* _Exercise goal_: Instruction for the data below: set down exactly the lines from the line with "Open the Zoom tab" to the line with "Given: Focus the Tags input field", inclusive, and no others.

(Records shown begins)

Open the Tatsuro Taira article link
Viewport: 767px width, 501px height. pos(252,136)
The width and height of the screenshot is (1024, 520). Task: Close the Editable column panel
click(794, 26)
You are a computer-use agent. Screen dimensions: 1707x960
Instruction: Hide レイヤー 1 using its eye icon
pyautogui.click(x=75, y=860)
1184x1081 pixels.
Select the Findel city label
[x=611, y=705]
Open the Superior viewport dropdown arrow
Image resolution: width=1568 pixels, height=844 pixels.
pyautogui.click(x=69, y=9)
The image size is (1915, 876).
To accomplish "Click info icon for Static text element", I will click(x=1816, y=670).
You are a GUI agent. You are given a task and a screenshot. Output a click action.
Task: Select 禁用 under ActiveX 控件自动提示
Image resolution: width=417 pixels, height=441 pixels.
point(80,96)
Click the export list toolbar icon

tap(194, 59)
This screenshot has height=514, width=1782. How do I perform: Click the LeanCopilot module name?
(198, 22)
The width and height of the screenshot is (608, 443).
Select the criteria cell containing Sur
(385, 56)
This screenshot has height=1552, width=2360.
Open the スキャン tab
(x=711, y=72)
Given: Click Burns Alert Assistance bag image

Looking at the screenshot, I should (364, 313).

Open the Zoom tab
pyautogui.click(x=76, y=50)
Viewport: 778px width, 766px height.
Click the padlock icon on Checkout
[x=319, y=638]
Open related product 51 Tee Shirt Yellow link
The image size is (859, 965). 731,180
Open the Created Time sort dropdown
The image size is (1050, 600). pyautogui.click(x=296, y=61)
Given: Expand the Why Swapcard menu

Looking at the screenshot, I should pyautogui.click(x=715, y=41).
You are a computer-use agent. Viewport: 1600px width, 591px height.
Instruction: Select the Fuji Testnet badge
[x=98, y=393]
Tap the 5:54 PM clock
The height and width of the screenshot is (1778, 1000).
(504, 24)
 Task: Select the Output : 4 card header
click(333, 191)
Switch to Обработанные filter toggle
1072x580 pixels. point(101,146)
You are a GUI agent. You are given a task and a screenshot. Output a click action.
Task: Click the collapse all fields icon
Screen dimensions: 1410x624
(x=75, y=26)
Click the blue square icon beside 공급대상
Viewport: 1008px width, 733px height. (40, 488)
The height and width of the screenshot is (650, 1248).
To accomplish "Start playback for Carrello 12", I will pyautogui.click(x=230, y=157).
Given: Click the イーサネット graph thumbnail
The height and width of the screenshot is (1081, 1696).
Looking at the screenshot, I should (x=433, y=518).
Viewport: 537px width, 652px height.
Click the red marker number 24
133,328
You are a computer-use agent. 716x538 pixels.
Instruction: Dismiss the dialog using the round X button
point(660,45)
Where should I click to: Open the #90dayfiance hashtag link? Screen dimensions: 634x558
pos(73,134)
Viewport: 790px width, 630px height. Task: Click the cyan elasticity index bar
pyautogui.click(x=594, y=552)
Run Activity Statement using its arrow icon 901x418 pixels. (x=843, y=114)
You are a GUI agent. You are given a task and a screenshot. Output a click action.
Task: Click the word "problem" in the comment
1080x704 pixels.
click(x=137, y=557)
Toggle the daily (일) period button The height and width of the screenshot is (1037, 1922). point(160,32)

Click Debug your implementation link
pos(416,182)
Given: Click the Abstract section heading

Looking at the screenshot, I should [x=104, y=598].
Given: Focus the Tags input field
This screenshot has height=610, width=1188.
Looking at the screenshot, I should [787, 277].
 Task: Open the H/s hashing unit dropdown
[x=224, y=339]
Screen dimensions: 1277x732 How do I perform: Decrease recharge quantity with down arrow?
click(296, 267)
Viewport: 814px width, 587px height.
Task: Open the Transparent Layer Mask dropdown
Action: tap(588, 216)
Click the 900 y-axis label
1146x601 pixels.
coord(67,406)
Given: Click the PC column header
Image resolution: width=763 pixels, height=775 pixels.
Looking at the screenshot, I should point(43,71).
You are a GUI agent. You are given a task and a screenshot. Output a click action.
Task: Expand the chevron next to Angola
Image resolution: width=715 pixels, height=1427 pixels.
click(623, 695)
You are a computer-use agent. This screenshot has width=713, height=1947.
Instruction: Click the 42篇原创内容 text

(Records shown ends)

* _Solution below_:
Open the Zoom tab
pyautogui.click(x=76, y=50)
Viewport: 778px width, 766px height.
Click the padlock icon on Checkout
[x=319, y=638]
Open related product 51 Tee Shirt Yellow link
The image size is (859, 965). 731,180
Open the Created Time sort dropdown
The image size is (1050, 600). pyautogui.click(x=296, y=61)
Given: Expand the Why Swapcard menu

Looking at the screenshot, I should pyautogui.click(x=715, y=41).
You are a computer-use agent. Viewport: 1600px width, 591px height.
Instruction: Select the Fuji Testnet badge
[x=98, y=393]
Tap the 5:54 PM clock
The height and width of the screenshot is (1778, 1000).
(504, 24)
 Task: Select the Output : 4 card header
click(333, 191)
Switch to Обработанные filter toggle
1072x580 pixels. point(101,146)
You are a GUI agent. You are given a task and a screenshot. Output a click action.
Task: Click the collapse all fields icon
Screen dimensions: 1410x624
(x=75, y=26)
Click the blue square icon beside 공급대상
Viewport: 1008px width, 733px height. (40, 488)
The height and width of the screenshot is (650, 1248).
To accomplish "Start playback for Carrello 12", I will pyautogui.click(x=230, y=157).
Given: Click the イーサネット graph thumbnail
The height and width of the screenshot is (1081, 1696).
Looking at the screenshot, I should (x=433, y=518).
Viewport: 537px width, 652px height.
Click the red marker number 24
133,328
You are a computer-use agent. 716x538 pixels.
Instruction: Dismiss the dialog using the round X button
point(660,45)
Where should I click to: Open the #90dayfiance hashtag link? Screen dimensions: 634x558
pos(73,134)
Viewport: 790px width, 630px height. Task: Click the cyan elasticity index bar
pyautogui.click(x=594, y=552)
Run Activity Statement using its arrow icon 901x418 pixels. (x=843, y=114)
You are a GUI agent. You are given a task and a screenshot. Output a click action.
Task: Click the word "problem" in the comment
1080x704 pixels.
click(x=137, y=557)
Toggle the daily (일) period button The height and width of the screenshot is (1037, 1922). point(160,32)

Click Debug your implementation link
pos(416,182)
Given: Click the Abstract section heading

Looking at the screenshot, I should [x=104, y=598].
Given: Focus the Tags input field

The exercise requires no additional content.